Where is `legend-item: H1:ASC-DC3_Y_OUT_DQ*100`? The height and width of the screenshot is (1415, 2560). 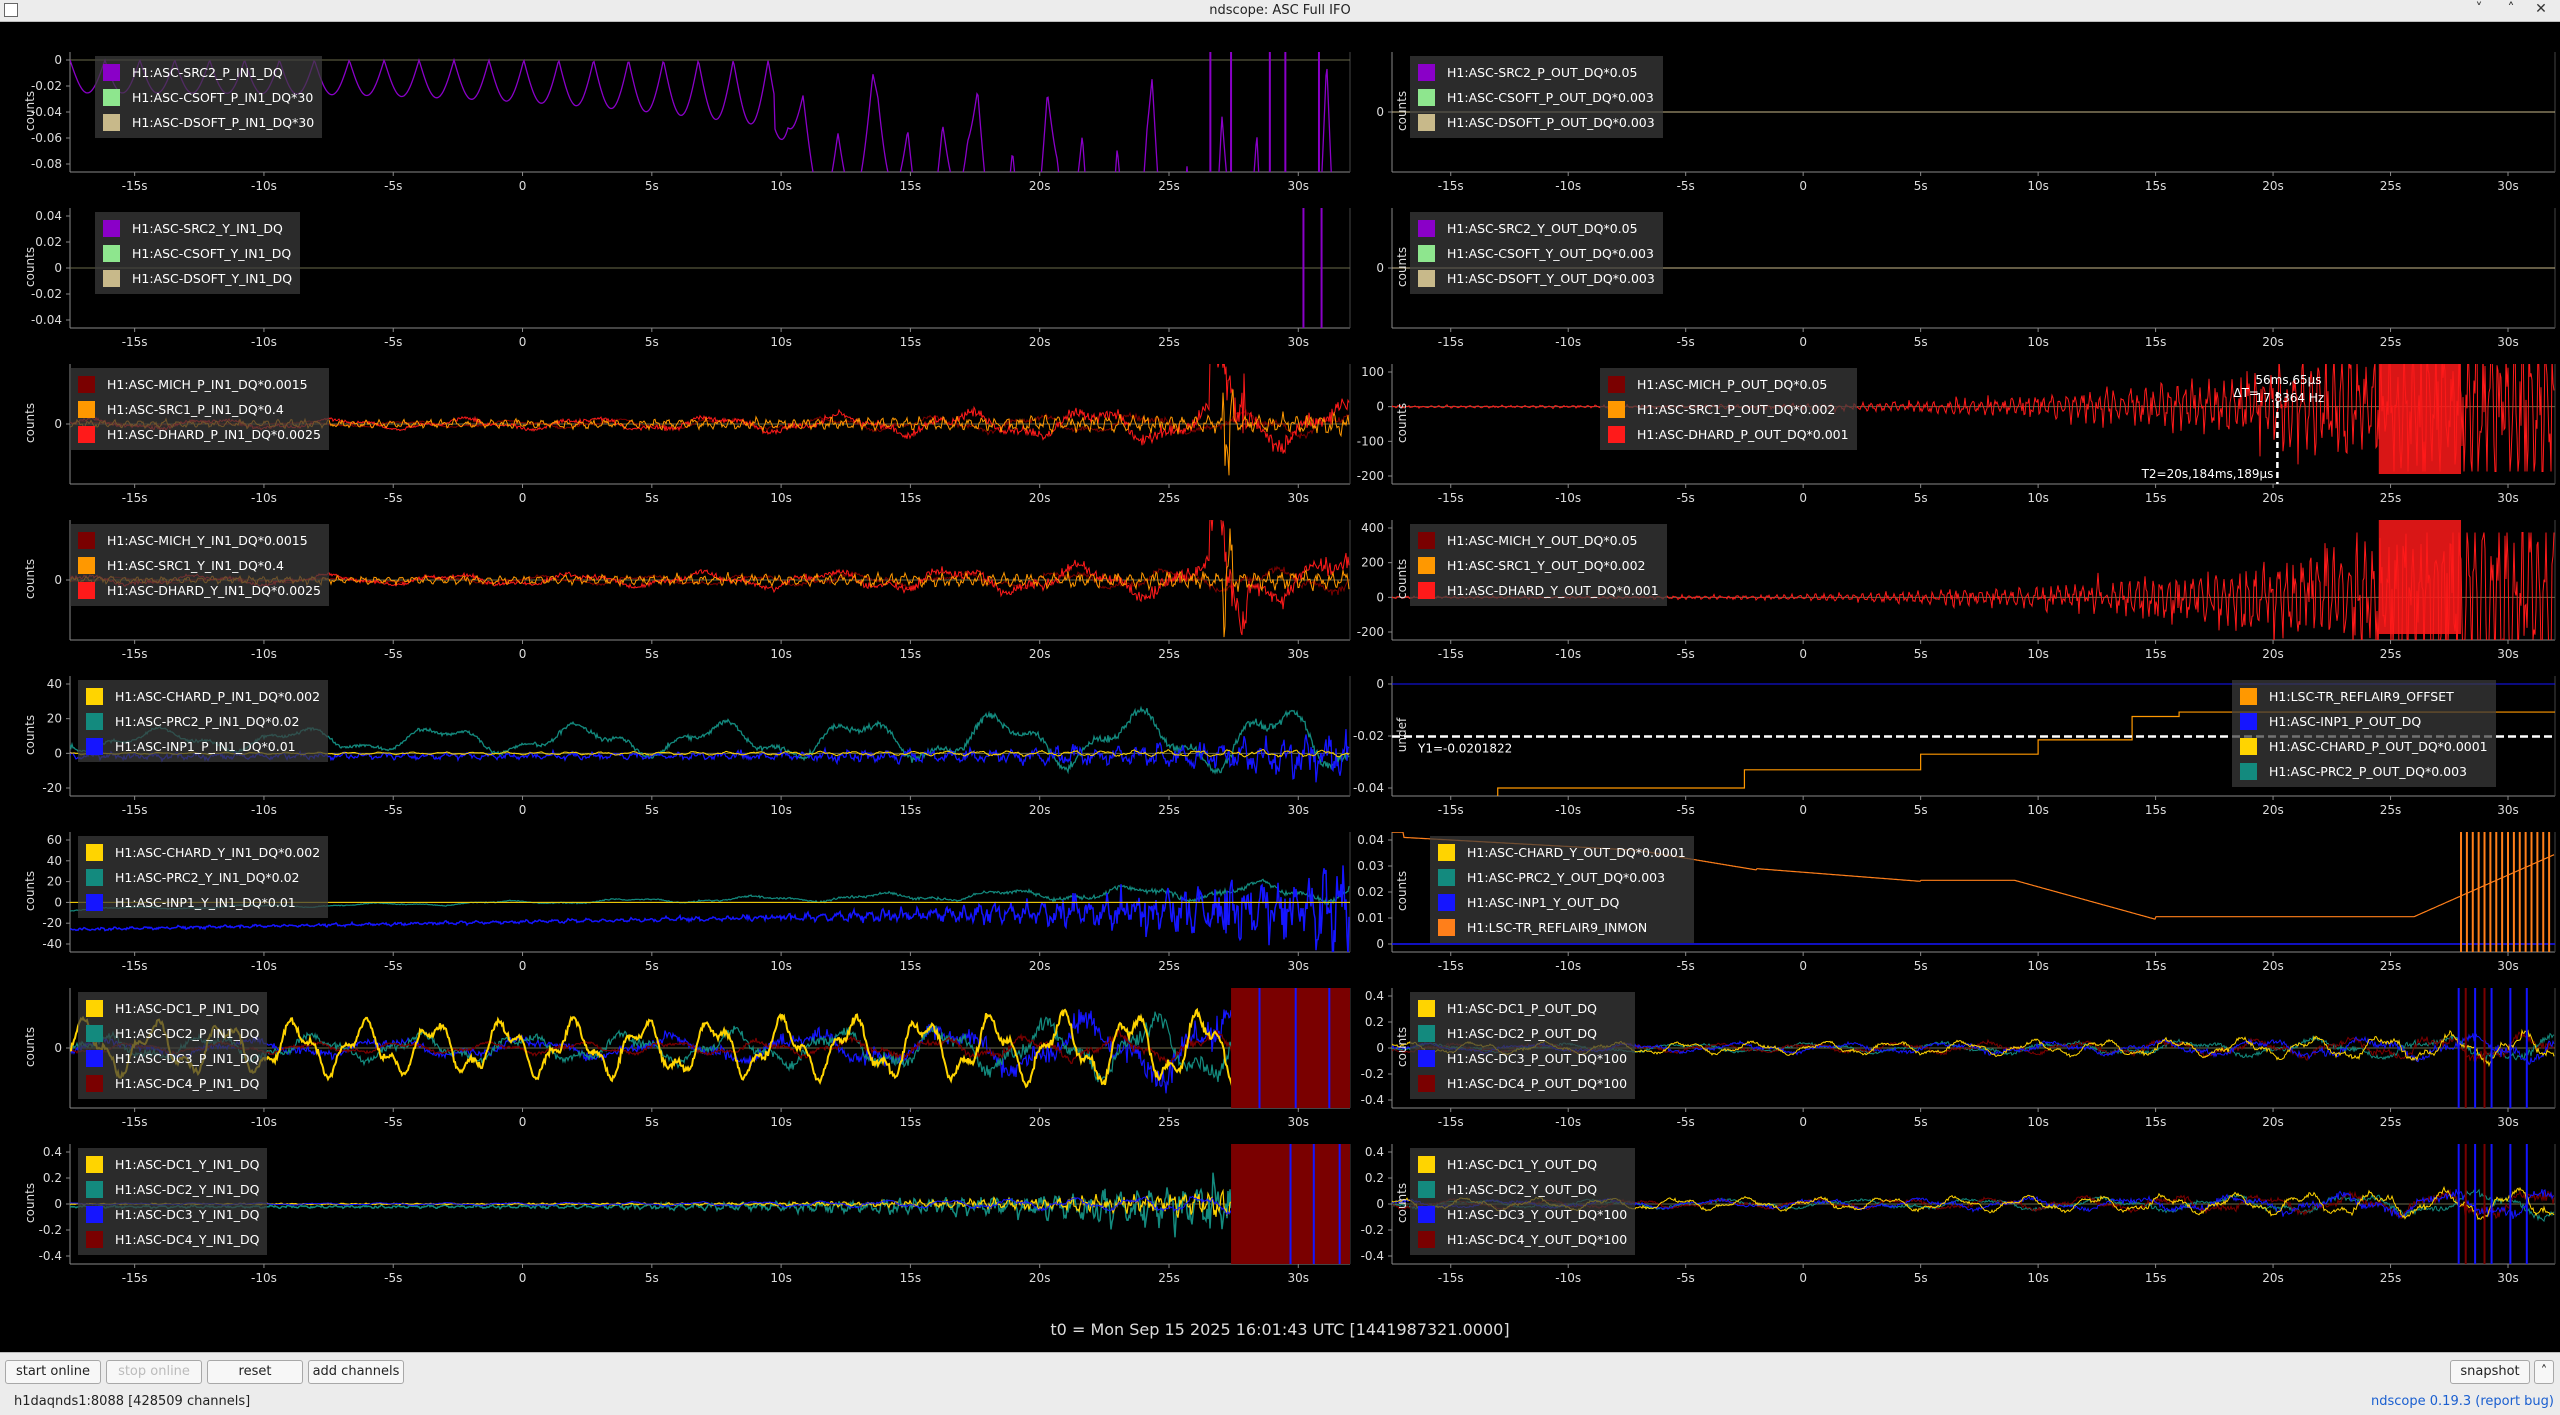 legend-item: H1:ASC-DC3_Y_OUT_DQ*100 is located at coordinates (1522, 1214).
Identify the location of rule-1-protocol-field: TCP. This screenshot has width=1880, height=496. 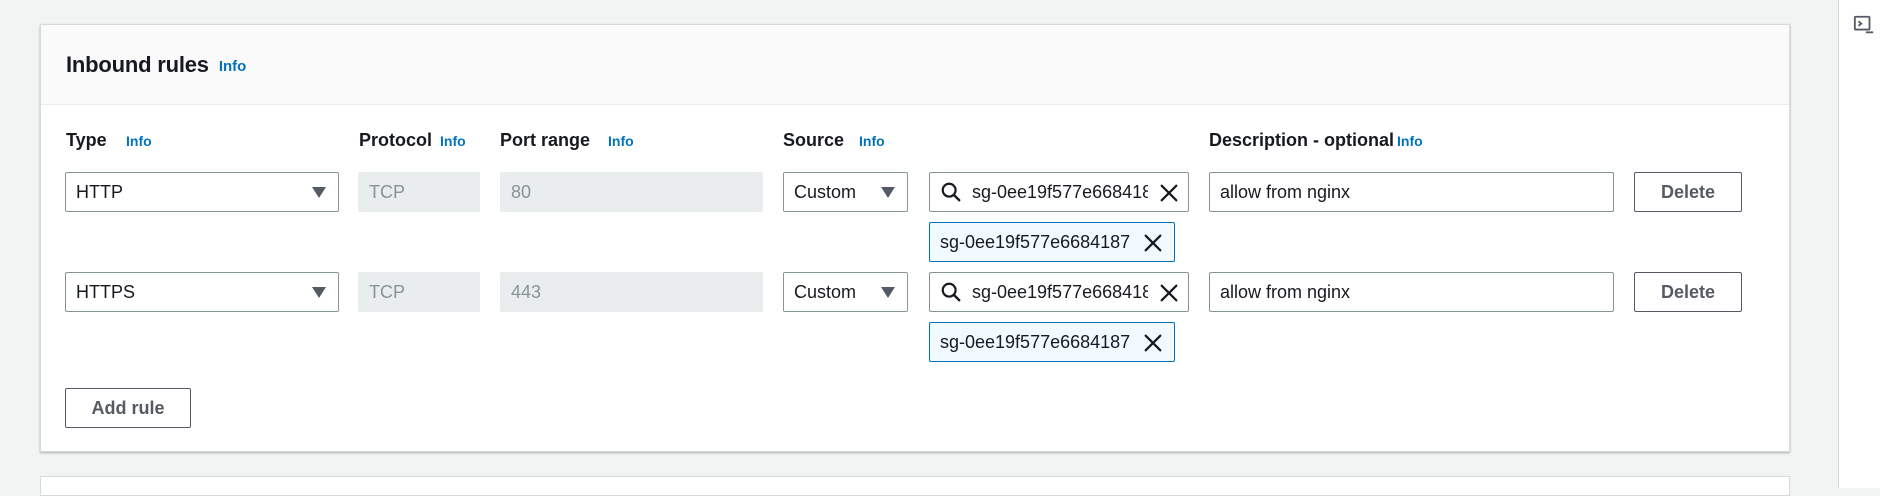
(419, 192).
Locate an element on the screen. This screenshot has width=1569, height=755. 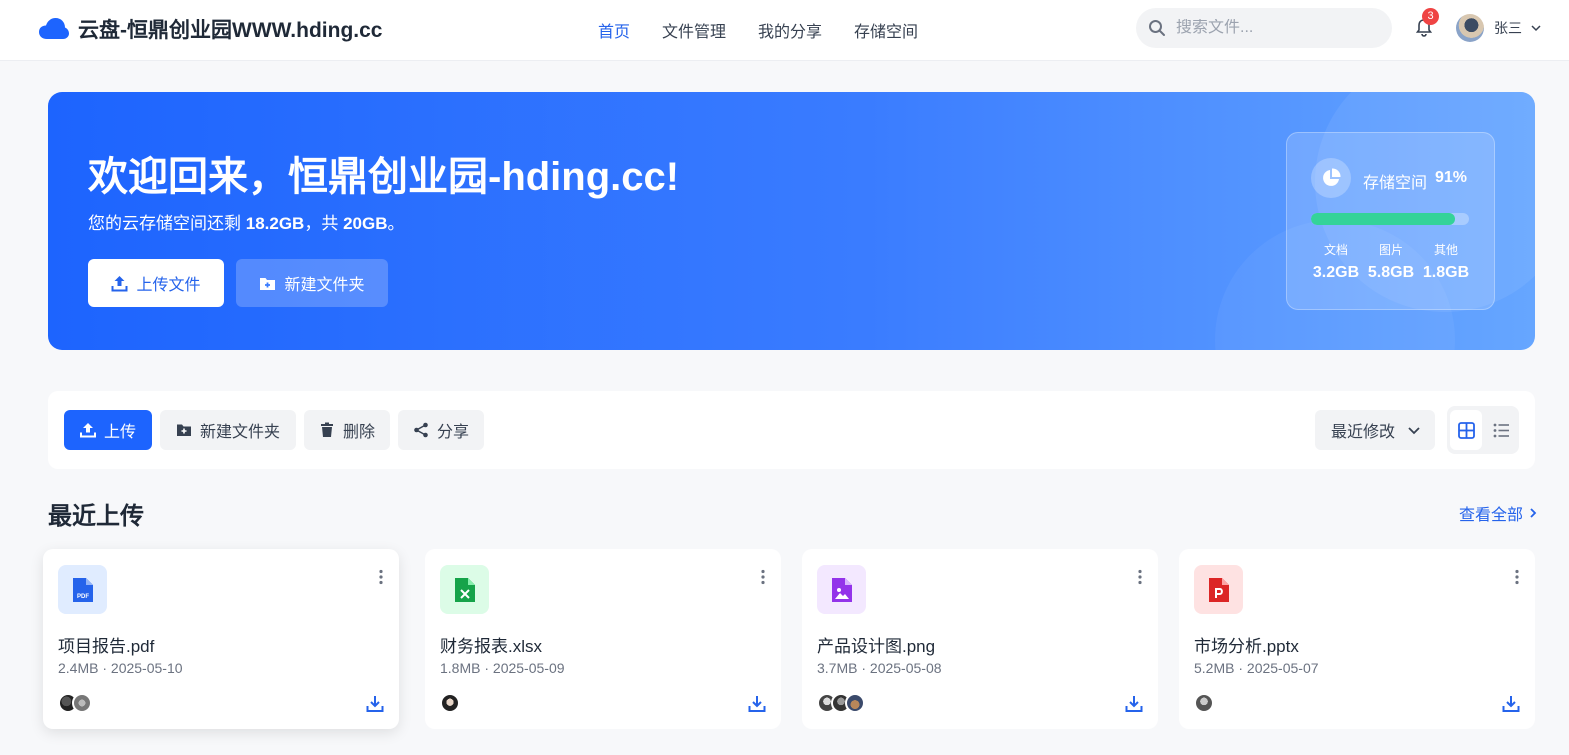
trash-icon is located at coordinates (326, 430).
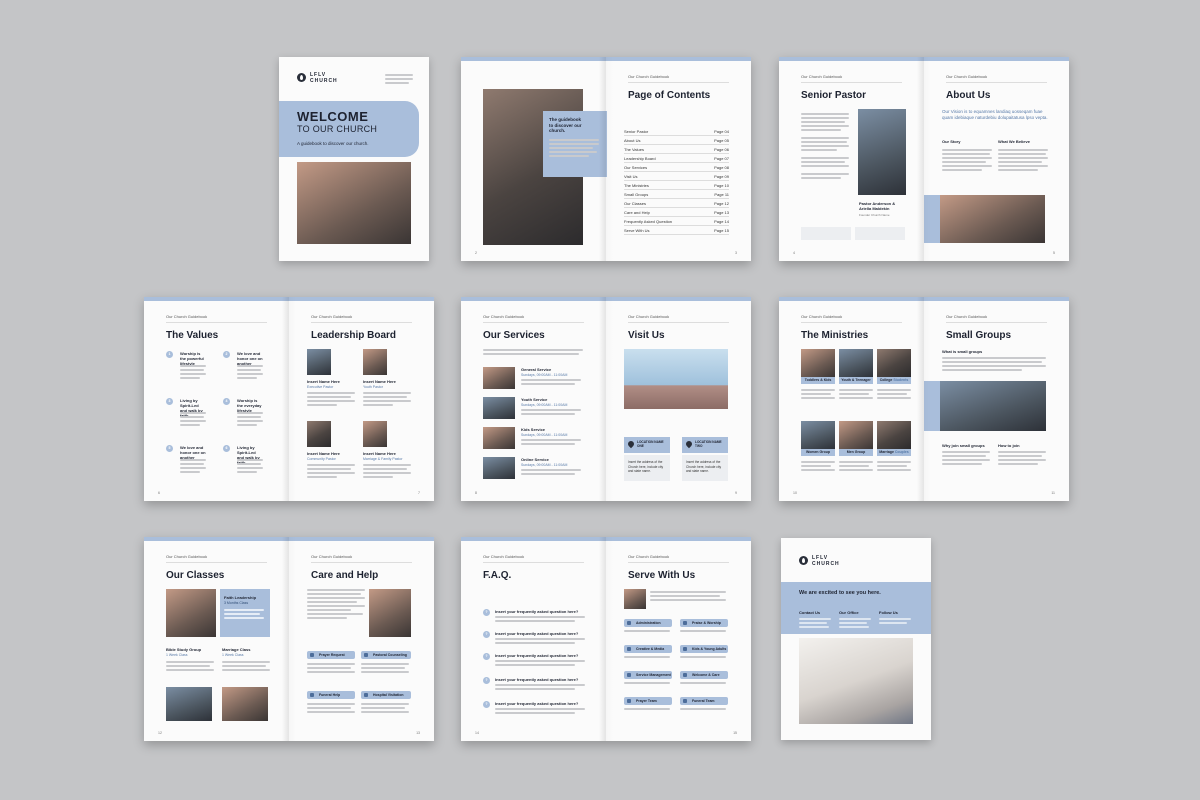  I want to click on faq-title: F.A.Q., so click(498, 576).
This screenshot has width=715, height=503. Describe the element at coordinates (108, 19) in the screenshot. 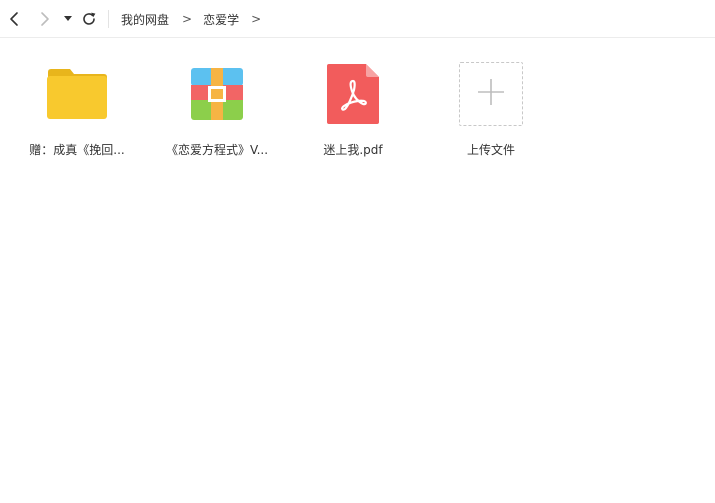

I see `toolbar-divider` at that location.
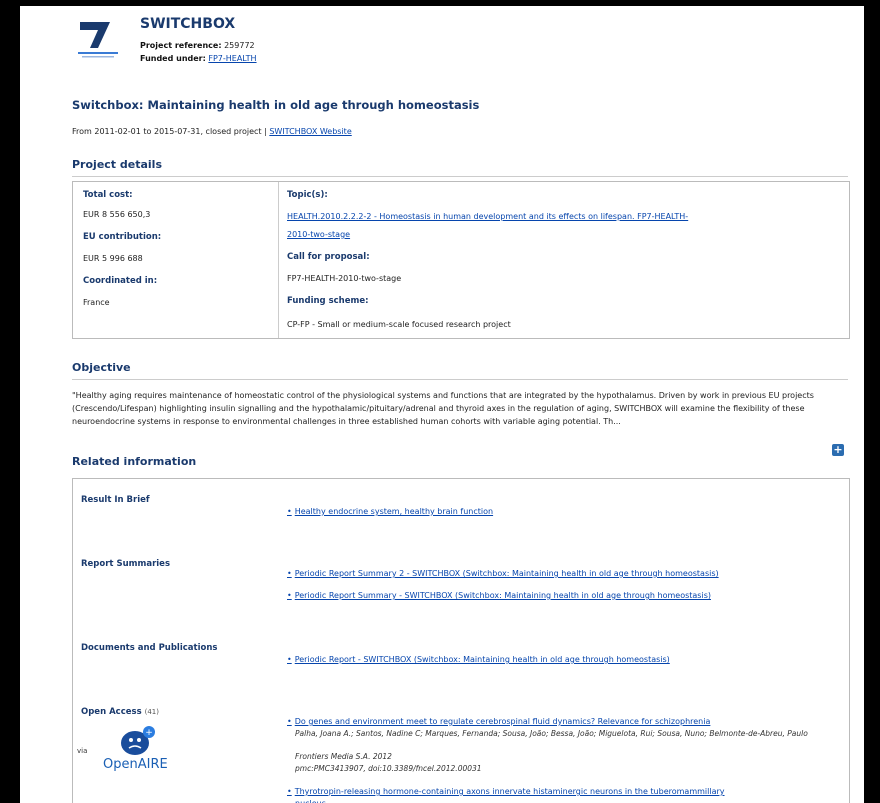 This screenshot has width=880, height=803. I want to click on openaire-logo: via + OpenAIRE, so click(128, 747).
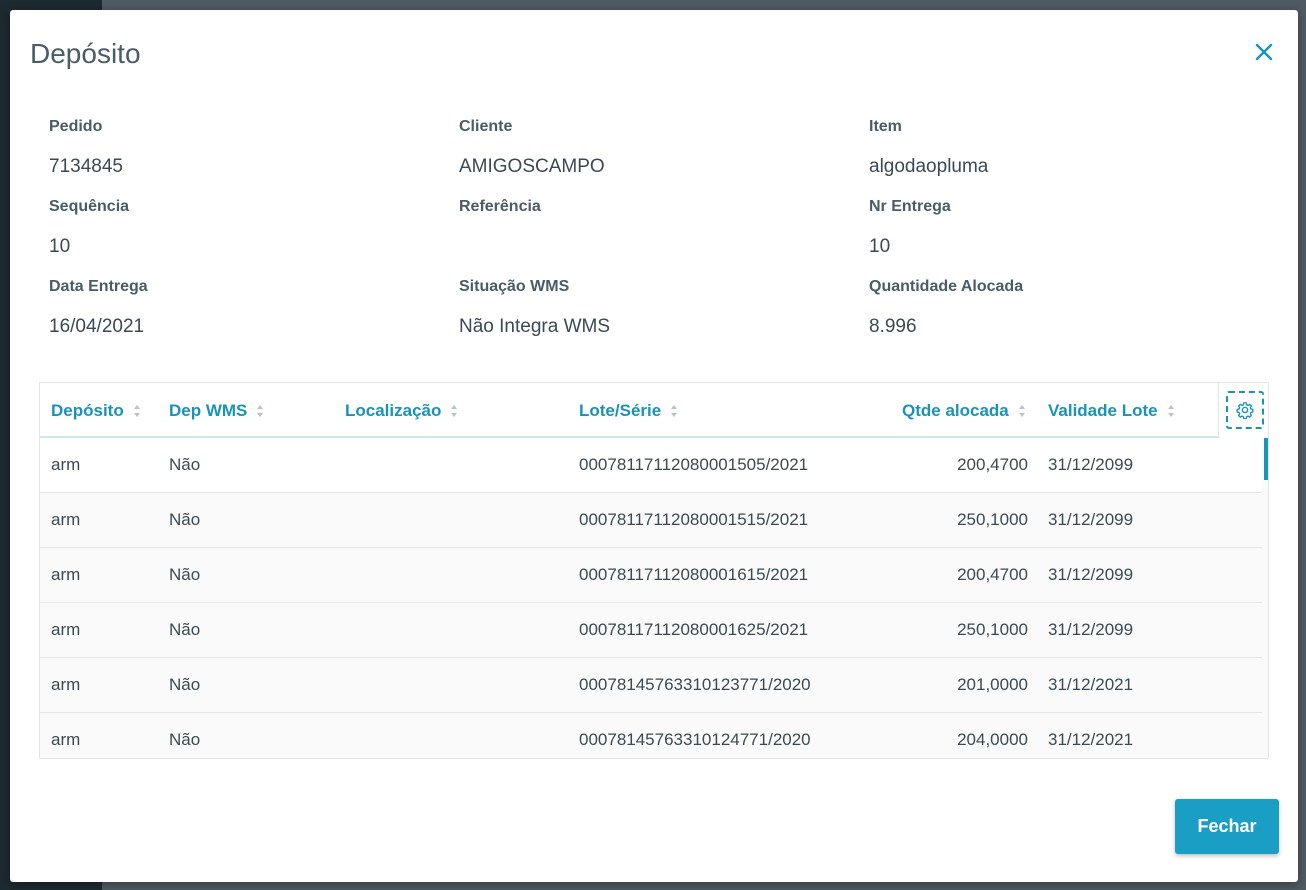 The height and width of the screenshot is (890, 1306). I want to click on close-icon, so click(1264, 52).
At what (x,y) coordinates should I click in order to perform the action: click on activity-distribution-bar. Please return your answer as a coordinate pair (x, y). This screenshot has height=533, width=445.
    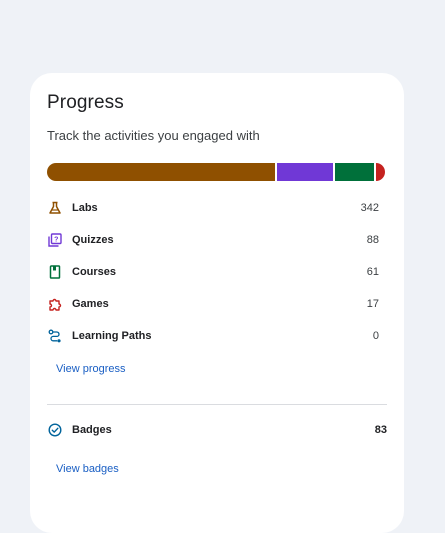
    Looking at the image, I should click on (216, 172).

• What to do
Repeat the entries above verbatim, beginning at the line that contains "At what (x,y)" and stopping after the last line of the entries, and leave the pictures out of your answer.

• Exercise solution
At what (x,y) coordinates should I click in order to perform the action: click on activity-distribution-bar. Please return your answer as a coordinate pair (x, y). This screenshot has height=533, width=445.
    Looking at the image, I should click on (216, 172).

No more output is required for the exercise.